だが、5mでは(あくまでも私の場合は)そうしたイメージが湧かない。
感覚的につかめない。
だからわからない。
むしろ、「大量のトイレットペーパー」の方が、過去にトイレを詰まらせた経験などからイメージが思い浮かぶ分、私にとっては具体性を帯びた表現と言えなくもない。
それはともかく、今後またこのホテルに泊まることもあるだろう。
そのときにまたトイレで悩まずに済むよう、予め5m分のトイレットペーパーがどんなものか確認しておくことにしよう。
ということで撮ったのが下の写真である。
自宅の廊下で予め5mを測っておき、その長さ分トイレットペーパーを伸ばしてみた。
皆さんの役には立たないかもしれないが、私にはずいぶん「5m」が身近になった気がする。
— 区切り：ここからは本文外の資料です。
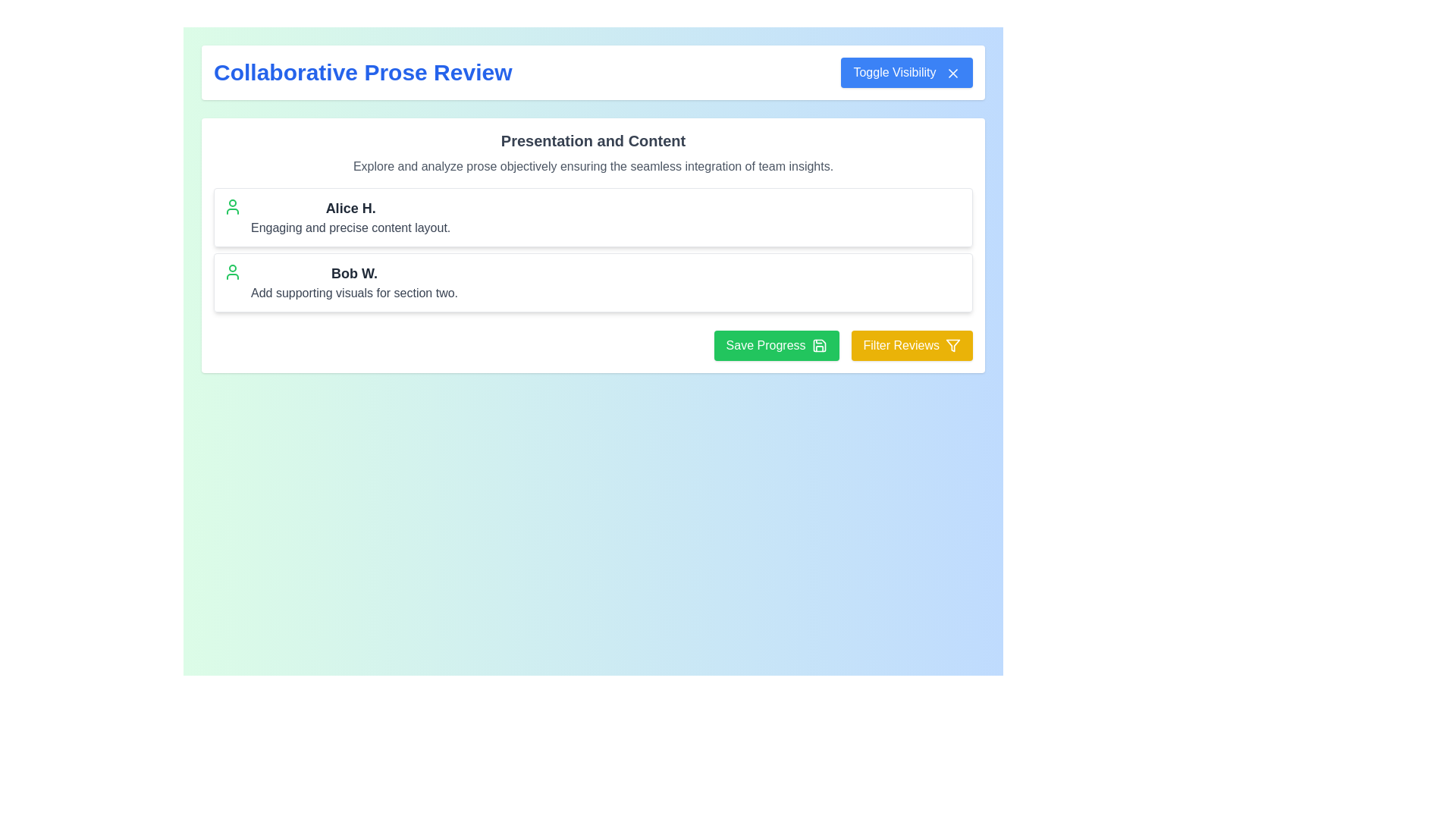 The image size is (1456, 819). What do you see at coordinates (350, 228) in the screenshot?
I see `the static text label providing a description related to Alice H.'s section in the collaborative prose review context` at bounding box center [350, 228].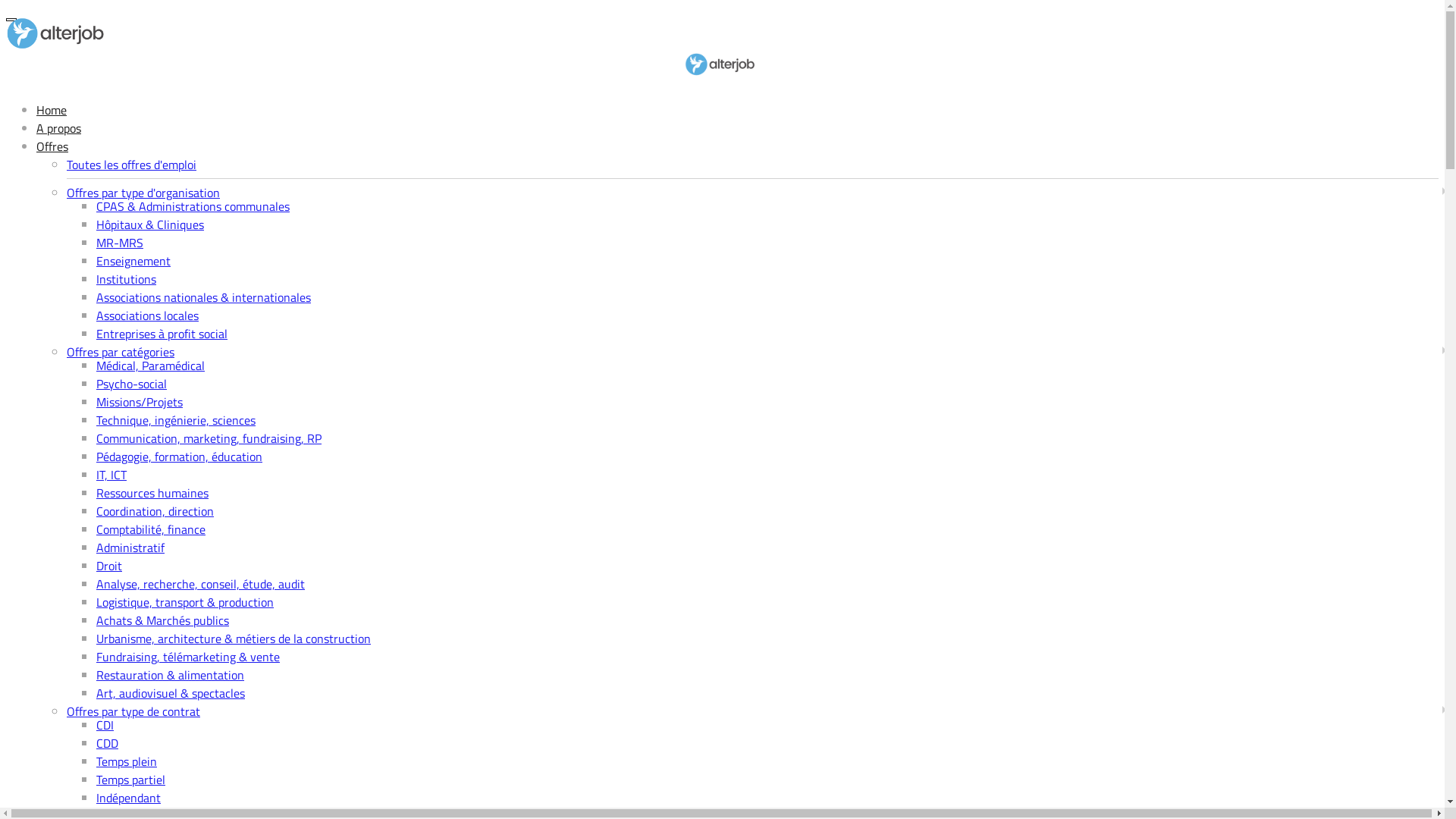  I want to click on 'A propos', so click(58, 127).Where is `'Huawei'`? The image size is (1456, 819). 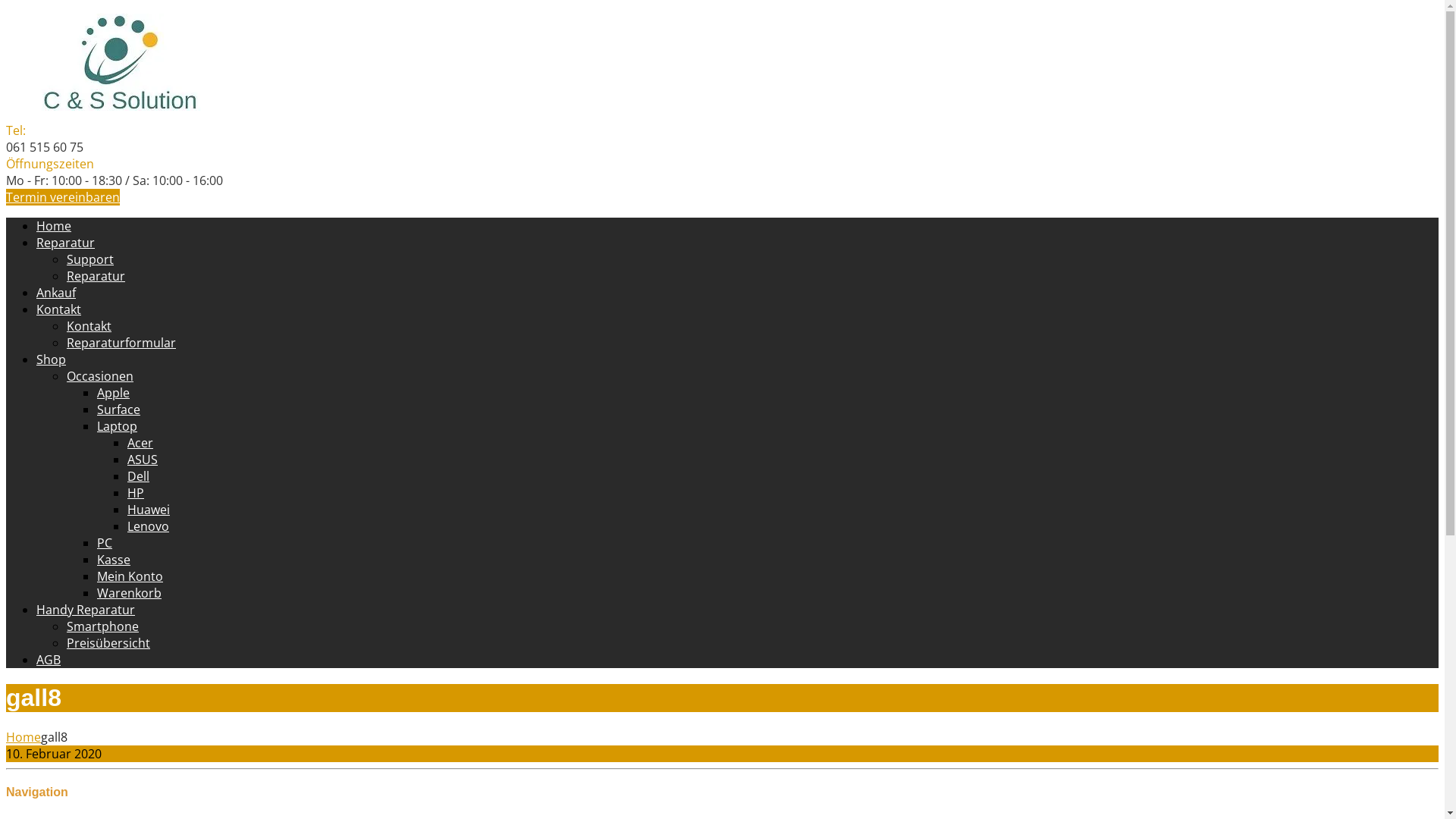 'Huawei' is located at coordinates (149, 509).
よし、これでもう悩むこともあるまいと思ったが、ちょっと待てよ。
これだけの長さを一度に(つまり、途中で切らずにこの状態で)使うことはまずないだろう。
たいていはもっと短い紙を何度か使うはずだ。
そうなると、残念ながらこの「5mのトイレットペーパー」のイメージもあまり役に立ちそうにない。
むしろ知っておくべきは「通常私は一回につきトイレットペーパーをどれくらい使うのか」ということであろう。
さっそくトイレに向かう。
いつもと同じ要領でトイレットペーパーをカラカラと引き出し、だが、お尻は拭かずに紙を手にしたまま部屋に戻る。
丸まったトイレットペーパーを床の上に丁寧に伸ばし、メジャーで測定。
結果は1m30cm。
世間一般と比べて長いのか短いのか、それはわからない。
そもそもこれまで人と比べる機会がなかったし、これからもないだろう。
だから、読んで下さっている方の参考にはならないが、少なくとも自分の役にはたつ。
次回、あのホテルに泊まったときには、トイレットペーパーの使用回数を4回までとし、最後の4回目はやや短めに留めると紙詰まりが回避できるということだ。
くだらないことかもしれないが、それがわかっただけでも何だか安心である。